*Task:*
Output the material between the lines holding "Locate an element" and "x-axis-label: Year is", inclusive, as a two-column CSV headed instruction,response. Each row should hold a text and its answer, each in a single quoted field with line breaks replaced by spaces.

*Source data:*
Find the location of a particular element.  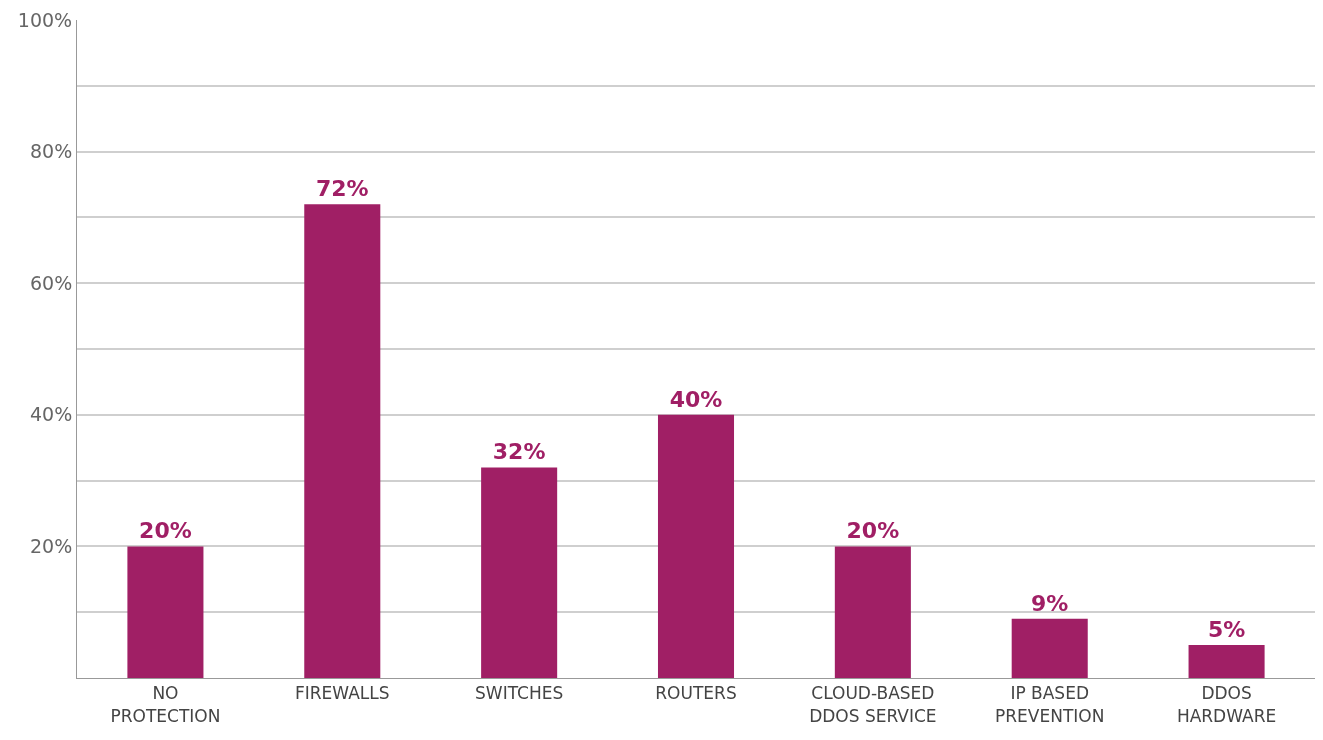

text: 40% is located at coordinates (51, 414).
* * *
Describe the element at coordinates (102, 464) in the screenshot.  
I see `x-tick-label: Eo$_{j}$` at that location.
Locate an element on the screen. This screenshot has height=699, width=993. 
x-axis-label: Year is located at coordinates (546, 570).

*Answer below:*
instruction,response
"Locate an element on the screen. This screenshot has height=699, width=993.","x-axis-label: Year is located at coordinates (546, 570)."